SUPPLIED PASSAGE ->
I broke from recent process of planning my shoots over the weekend. I made no advance plan and talked the family into a “quick” excursion up to Fall Creek Falls State Park near Pikesville, Tennessee. I checked their website and there was no mention of closures. We loaded up and headed north. Everyone enjoyed watching snow fall on the way to the park. The “snow thing” is still new to them. I was mostly excited about shooting the six falls that the park has to offer. I had left our park maps on the printer at home and we just followed the signs when we arrived. When we finally arrived at the “gorge scenic drive motor nature trail” we found that it was barricaded and closed. We followed the main road to the inn in order to freshen up and grab some snacks after our journey. I asked the cashier if the falls were closed for the season and she quickly retorted that the roads are sometimes closed due to poor weather conditions. But, that the ranger had just called her and let her know the road had just been reopened. She also interjected that the falls were just a short walk from the gate and if we were to ever find the gate closed we should just park and walk in. We raced back to the car and to the nature trail where we once again found it barricaded and closed. So, either they opened and closed them in the 5 minutes since we had talked to her or I suspect she may just say that to people when they start to ask questions. We had less than an hour of light left in our day. Since the cashier said it was a short walk we decided to tough it out. I put my pack on and we walked for about a mile and a half when we determined that her idea of a short walk and ours may have been different. We did not have enough light left to proceed. We went back to the car and in search of the access area to Rockhouse Falls on the other side of the park. The sun had long set behind the mountains. I struggled to capture a couple of images in the dark. But, it was too dark for me to get critical focus through the viewfinder and too dark for my D300s to autofocus. (It was too dark for photography altogether.) There is, however, enough of an image to get some idea of what the falls look like. I will definitely be planning my next shoot there well in advance.
This image of Rockhouse Falls was captured with my 16-35mm f/4 tripod mounted. You can find my gallery images on my site at: http://tobygant.com/gallery/index.html.
So, I was trapped in the house for some reason that I cannot remember now. I simply wanted to go outside and photograph anywhere. But, that option was not available. What else can an outdoor photographer do other than capture an image indoors? I decided to get some practice in with my trusty speedlight. My wife had some tulips on the table that became my subject. I ended up having a great time shooting and in post and I learned much along the way. I actually left the comfort of Lightroom and ventured into CS5 and learned some new techniques. And the most surprising part of the entire process was that the image actually makes an excellent wallpaper for my work PC. Now when I am at the office and stressed, I can set it as my wallpaper and think about relaxing at home.

WHAT TO DO ->
Rewrite the photography post between "This image of" and "site at: http://tobygant.com/gallery/index.html.", inclusive, putting "portfolio photos" in place of "gallery images".

COLLECTED DATA ->
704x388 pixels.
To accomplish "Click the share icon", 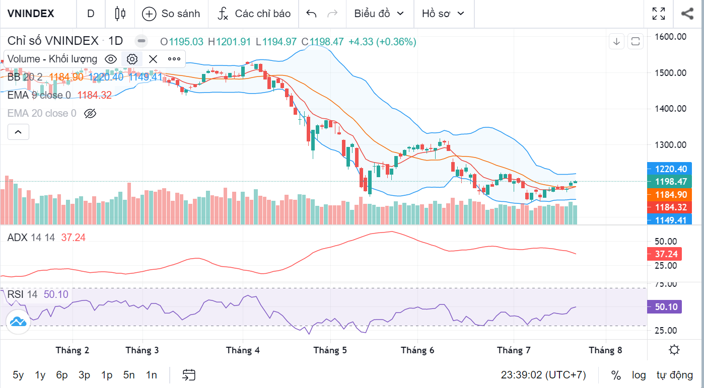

RESPONSE TO THE TASK ->
This image of Rockhouse Falls was captured with my 16-35mm f/4 tripod mounted. You can find my portfolio photos on my site at: http://tobygant.com/gallery/index.html.